TVドラマ、映画、マンガと各メディアに展開された石田衣良氏の代表的な長編小説です。

私はそのいずれも目を通していないため、今回読む原作が本作品に触れるはじめての機会になります。

連載された時期が2002~2004年ということもあり、当時のアキハバラ(秋葉原)の雰囲気が作品全体から伝わってきます。

その頃は私もPCを自作していたこともあり、秋葉原で掘り出し物を探すためにパーツショップを回った経験があります。

今や当時の店の多くが閉店してしまい、また大規模な再開発によって次々と老朽化したビルが近代的なビルに生まれ変わりつつあり、雑多でアングラな雰囲気が失われつつあることは個人的に残念です。

それでも秋葉原が"オタクの聖地"として賑わい続けていることに変わりありません。

話が少し脱線しましたが、ストーリーはページボックスタイコをはじめとした6人の若者たちが集まって会社を設立するところから始まります。

彼らはそれぞれの分野で優れたスキルを持っていますが、一方で外見または内面的なコンプレックスを抱えており、そのため社会に順応できない日々を過ごしていましたが、偶然あるサイトで出会うことによって結束力の固いチームの一員として再出発することになります。

--- 実施する課題 ---
1. 提示された文章の中で、この小説が展開されたメディアとして挙げられているものをすべて書き出してください。
2. 提示された文章の「連載された時期が2002~2」から「て再出発することになります。」までのすべてを、「パーツショップ」を「電子部品店」に置き換えて書き直してください。
3. 提示された文章によると、この作品が連載されたのはいつですか。
この後に続く記録は参照しなくて構いません。

--- 表示された記録 ---
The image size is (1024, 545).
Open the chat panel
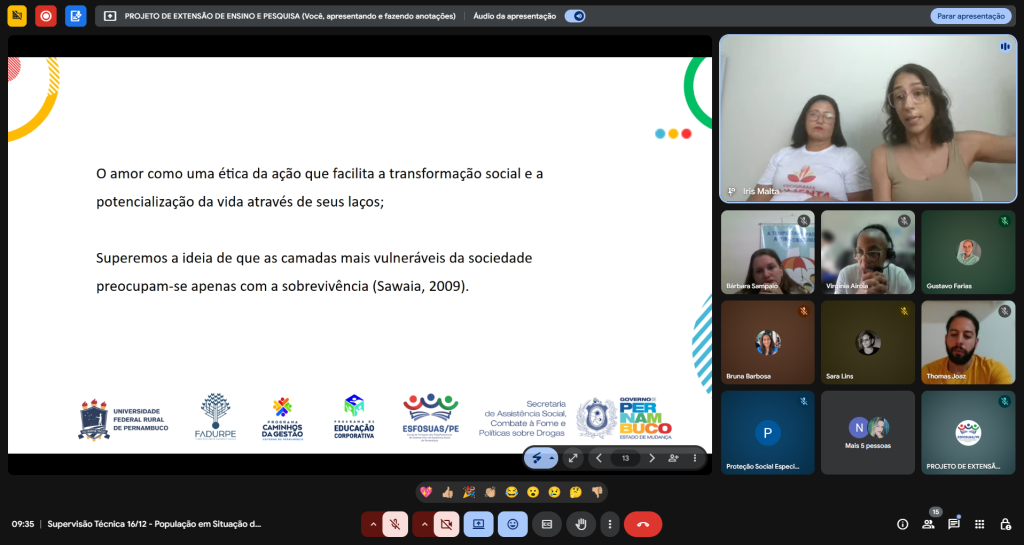pyautogui.click(x=954, y=524)
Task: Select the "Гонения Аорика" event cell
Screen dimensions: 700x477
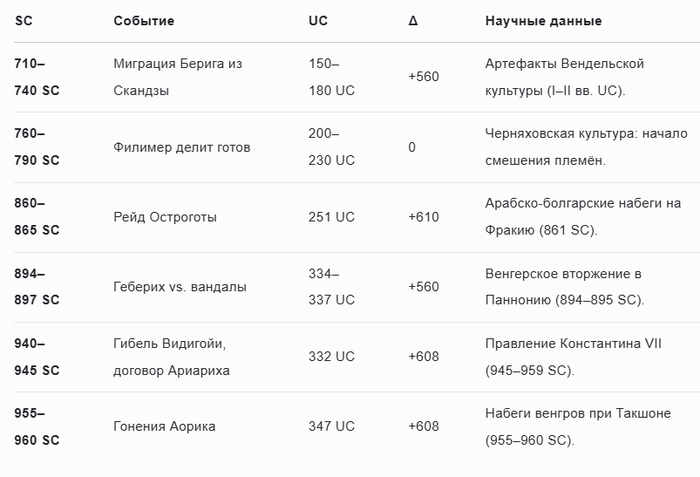Action: (x=165, y=427)
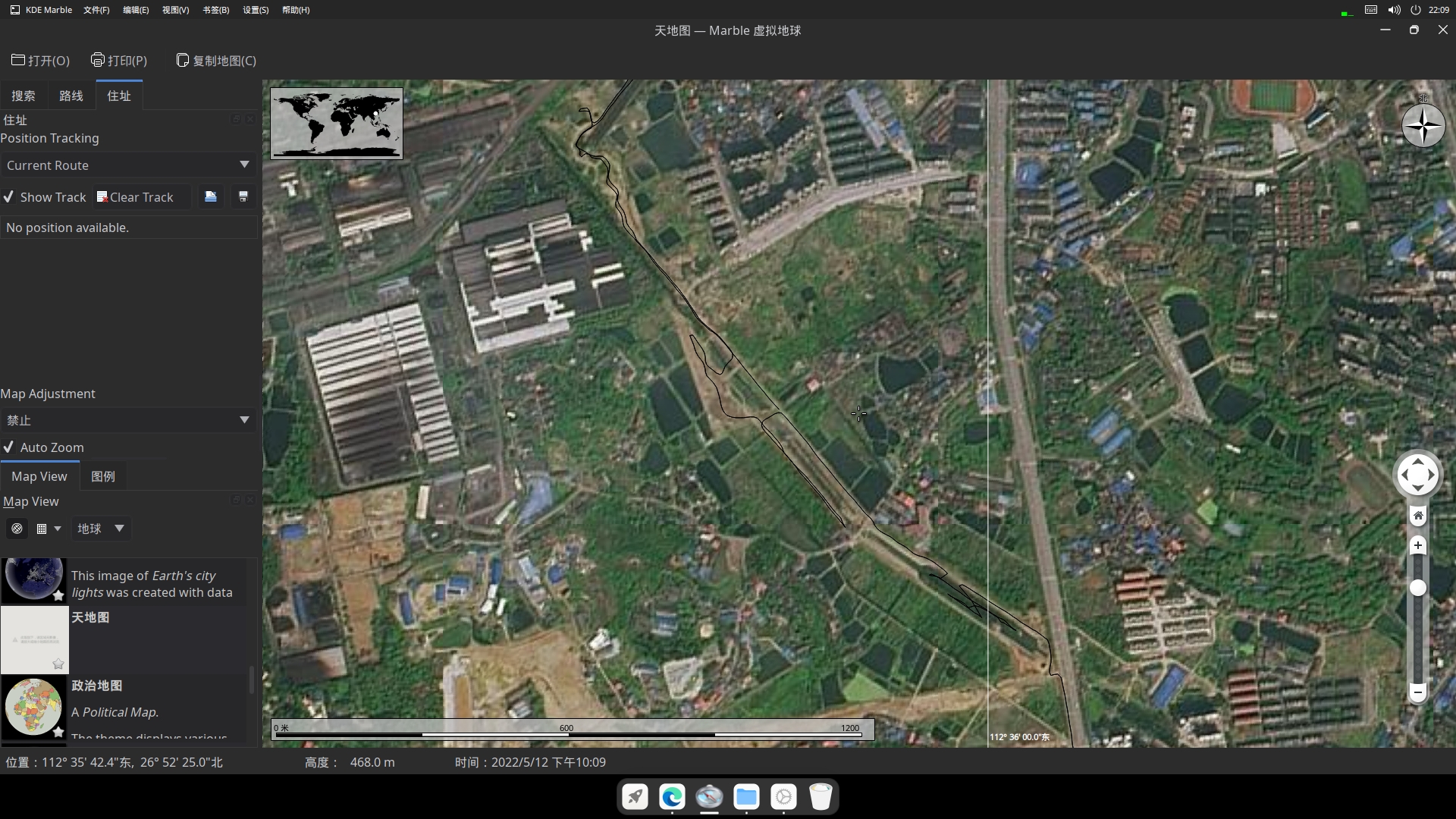
Task: Favorite the 天地图 map theme star
Action: [58, 664]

--- 課題別の結果 ---
1. TVドラマ、映画、マンガ

2.
連載された時期が2002~2004年ということもあり、当時のアキハバラ(秋葉原)の雰囲気が作品全体から伝わってきます。

その頃は私もPCを自作していたこともあり、秋葉原で掘り出し物を探すために電子部品店を回った経験があります。

今や当時の店の多くが閉店してしまい、また大規模な再開発によって次々と老朽化したビルが近代的なビルに生まれ変わりつつあり、雑多でアングラな雰囲気が失われつつあることは個人的に残念です。

それでも秋葉原が"オタクの聖地"として賑わい続けていることに変わりありません。

話が少し脱線しましたが、ストーリーはページボックスタイコをはじめとした6人の若者たちが集まって会社を設立するところから始まります。

彼らはそれぞれの分野で優れたスキルを持っていますが、一方で外見または内面的なコンプレックスを抱えており、そのため社会に順応できない日々を過ごしていましたが、偶然あるサイトで出会うことによって結束力の固いチームの一員として再出発することになります。

3. 2002~2004年